CHALLENGE: Recast as a numbered list the lines starting at the one containing "Click the Include available previews label" and ending after the one containing "coord(44,692)", leaving out any blank lines.

MATERIAL SUPPLIED:
>>>

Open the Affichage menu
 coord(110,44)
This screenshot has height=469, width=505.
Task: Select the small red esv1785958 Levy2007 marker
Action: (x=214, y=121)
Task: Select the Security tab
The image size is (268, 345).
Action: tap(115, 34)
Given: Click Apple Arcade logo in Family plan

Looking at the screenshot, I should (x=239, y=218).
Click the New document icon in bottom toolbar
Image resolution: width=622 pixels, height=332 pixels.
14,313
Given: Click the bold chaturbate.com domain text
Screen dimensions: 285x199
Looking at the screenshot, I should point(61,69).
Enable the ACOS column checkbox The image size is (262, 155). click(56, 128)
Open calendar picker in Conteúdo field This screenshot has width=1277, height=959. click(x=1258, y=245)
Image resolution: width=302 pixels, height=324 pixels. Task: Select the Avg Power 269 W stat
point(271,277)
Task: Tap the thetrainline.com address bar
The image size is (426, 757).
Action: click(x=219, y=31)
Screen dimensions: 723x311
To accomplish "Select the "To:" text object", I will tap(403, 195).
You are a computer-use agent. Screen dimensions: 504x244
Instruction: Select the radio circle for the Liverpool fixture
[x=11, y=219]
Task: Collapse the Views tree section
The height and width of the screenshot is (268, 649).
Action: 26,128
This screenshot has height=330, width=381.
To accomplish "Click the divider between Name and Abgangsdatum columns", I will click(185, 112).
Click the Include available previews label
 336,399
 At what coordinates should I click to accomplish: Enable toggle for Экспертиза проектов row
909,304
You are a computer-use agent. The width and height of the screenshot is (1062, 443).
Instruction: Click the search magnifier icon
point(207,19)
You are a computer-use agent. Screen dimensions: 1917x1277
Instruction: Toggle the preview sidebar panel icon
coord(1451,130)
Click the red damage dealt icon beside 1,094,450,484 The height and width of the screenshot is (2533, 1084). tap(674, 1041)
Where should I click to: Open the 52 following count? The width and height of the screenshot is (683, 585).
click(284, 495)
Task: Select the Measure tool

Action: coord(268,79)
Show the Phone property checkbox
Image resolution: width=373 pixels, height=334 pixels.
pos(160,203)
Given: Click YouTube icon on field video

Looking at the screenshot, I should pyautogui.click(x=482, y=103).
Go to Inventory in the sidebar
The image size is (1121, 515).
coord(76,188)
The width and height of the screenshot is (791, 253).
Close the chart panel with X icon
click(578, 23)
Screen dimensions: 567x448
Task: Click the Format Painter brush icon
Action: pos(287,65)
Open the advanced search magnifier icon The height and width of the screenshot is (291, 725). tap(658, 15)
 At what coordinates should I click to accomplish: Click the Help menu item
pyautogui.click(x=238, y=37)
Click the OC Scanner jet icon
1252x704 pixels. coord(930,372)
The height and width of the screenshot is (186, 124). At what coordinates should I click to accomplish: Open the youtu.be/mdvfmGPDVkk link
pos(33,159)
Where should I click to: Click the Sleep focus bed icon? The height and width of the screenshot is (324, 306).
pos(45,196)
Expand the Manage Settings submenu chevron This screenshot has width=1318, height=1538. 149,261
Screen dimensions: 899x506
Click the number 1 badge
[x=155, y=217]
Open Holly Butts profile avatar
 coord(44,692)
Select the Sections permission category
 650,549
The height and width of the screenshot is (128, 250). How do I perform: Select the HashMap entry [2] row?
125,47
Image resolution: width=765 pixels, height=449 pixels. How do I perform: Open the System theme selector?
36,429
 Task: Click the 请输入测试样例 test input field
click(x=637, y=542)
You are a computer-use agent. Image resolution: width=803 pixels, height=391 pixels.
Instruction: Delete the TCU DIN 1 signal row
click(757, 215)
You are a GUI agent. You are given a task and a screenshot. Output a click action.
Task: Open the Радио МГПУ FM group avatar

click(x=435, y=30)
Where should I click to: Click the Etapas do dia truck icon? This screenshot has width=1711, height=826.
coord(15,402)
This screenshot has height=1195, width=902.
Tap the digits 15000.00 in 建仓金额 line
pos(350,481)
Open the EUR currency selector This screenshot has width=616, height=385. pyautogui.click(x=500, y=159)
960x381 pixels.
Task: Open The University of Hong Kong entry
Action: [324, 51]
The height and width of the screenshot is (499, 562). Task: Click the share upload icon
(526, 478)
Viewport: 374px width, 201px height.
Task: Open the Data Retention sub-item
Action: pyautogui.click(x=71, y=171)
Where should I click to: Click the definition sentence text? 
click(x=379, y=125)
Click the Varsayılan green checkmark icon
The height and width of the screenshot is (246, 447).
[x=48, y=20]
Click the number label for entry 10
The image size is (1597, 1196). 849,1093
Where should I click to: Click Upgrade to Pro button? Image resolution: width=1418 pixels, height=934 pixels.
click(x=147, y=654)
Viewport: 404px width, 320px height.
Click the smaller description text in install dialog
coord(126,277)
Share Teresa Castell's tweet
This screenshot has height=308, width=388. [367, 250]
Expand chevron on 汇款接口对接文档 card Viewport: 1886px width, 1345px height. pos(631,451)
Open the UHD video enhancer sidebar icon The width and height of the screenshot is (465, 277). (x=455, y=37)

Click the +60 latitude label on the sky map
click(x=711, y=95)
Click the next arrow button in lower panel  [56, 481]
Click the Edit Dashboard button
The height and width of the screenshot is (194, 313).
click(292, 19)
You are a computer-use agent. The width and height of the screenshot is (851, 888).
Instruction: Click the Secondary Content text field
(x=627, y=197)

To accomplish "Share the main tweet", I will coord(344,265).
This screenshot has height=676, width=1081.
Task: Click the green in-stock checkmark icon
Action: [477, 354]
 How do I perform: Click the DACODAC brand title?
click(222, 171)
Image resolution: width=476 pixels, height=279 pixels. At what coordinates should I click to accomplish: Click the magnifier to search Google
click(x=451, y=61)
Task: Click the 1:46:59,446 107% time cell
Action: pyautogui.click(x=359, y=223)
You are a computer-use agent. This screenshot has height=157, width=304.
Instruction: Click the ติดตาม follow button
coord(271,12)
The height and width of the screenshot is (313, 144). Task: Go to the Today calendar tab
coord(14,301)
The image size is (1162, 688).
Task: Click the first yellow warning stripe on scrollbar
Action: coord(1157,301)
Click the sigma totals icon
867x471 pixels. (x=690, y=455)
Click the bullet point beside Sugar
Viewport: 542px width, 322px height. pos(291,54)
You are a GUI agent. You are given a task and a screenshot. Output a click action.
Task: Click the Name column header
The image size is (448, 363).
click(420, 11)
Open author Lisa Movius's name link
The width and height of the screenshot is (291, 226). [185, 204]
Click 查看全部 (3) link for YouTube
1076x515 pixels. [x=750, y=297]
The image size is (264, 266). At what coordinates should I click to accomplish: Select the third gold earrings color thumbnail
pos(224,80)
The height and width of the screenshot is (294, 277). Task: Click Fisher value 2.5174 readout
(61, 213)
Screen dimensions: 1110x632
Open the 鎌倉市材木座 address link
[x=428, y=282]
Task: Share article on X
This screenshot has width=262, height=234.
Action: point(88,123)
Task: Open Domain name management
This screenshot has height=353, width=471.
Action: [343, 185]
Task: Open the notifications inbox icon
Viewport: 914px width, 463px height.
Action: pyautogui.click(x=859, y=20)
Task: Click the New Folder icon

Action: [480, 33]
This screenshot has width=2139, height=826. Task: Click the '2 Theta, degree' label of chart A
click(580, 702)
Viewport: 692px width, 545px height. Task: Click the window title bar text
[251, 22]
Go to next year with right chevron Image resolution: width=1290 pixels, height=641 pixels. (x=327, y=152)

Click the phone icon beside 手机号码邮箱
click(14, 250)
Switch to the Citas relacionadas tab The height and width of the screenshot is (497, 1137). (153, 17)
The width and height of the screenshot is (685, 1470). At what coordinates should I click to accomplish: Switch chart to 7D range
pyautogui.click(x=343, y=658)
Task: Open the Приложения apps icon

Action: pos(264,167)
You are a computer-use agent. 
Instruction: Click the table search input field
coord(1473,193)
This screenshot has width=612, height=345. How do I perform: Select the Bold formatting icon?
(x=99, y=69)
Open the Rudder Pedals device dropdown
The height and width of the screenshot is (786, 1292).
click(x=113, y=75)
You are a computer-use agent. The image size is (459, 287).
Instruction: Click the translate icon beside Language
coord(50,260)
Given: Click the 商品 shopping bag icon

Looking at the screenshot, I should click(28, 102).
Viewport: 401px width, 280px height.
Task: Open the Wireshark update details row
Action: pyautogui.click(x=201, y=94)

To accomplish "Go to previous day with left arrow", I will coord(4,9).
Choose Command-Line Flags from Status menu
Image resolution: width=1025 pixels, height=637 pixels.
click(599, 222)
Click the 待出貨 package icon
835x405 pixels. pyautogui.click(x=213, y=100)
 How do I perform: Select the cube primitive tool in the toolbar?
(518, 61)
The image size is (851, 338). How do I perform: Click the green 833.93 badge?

<<<

THE REPLY:
1. Click the Include available previews label
2.  336,399
3.  At what coordinates should I click to accomplish: Enable toggle for Экспертиза проектов row
4. 909,304
5. You are a computer-use agent. The width and height of the screenshot is (1062, 443).
6. Instruction: Click the search magnifier icon
7. point(207,19)
8. You are a computer-use agent. Screen dimensions: 1917x1277
9. Instruction: Toggle the preview sidebar panel icon
10. coord(1451,130)
11. Click the red damage dealt icon beside 1,094,450,484 The height and width of the screenshot is (2533, 1084). tap(674, 1041)
12. Where should I click to: Open the 52 following count? The width and height of the screenshot is (683, 585).
13. click(284, 495)
14. Task: Select the Measure tool
15. Action: coord(268,79)
16. Show the Phone property checkbox
17. Image resolution: width=373 pixels, height=334 pixels.
18. pos(160,203)
19. Given: Click YouTube icon on field video
20. Looking at the screenshot, I should pyautogui.click(x=482, y=103).
21. Go to Inventory in the sidebar
22. The image size is (1121, 515).
23. coord(76,188)
24. The width and height of the screenshot is (791, 253).
25. Close the chart panel with X icon
26. click(578, 23)
27. Screen dimensions: 567x448
28. Task: Click the Format Painter brush icon
29. Action: pos(287,65)
30. Open the advanced search magnifier icon The height and width of the screenshot is (291, 725). tap(658, 15)
31.  At what coordinates should I click to accomplish: Click the Help menu item
32. pyautogui.click(x=238, y=37)
33. Click the OC Scanner jet icon
34. 1252x704 pixels. coord(930,372)
35. The height and width of the screenshot is (186, 124). At what coordinates should I click to accomplish: Open the youtu.be/mdvfmGPDVkk link
36. pos(33,159)
37. Where should I click to: Click the Sleep focus bed icon? The height and width of the screenshot is (324, 306).
38. pos(45,196)
39. Expand the Manage Settings submenu chevron This screenshot has width=1318, height=1538. 149,261
40. Screen dimensions: 899x506
41. Click the number 1 badge
42. [x=155, y=217]
43. Open Holly Butts profile avatar
44.  coord(44,692)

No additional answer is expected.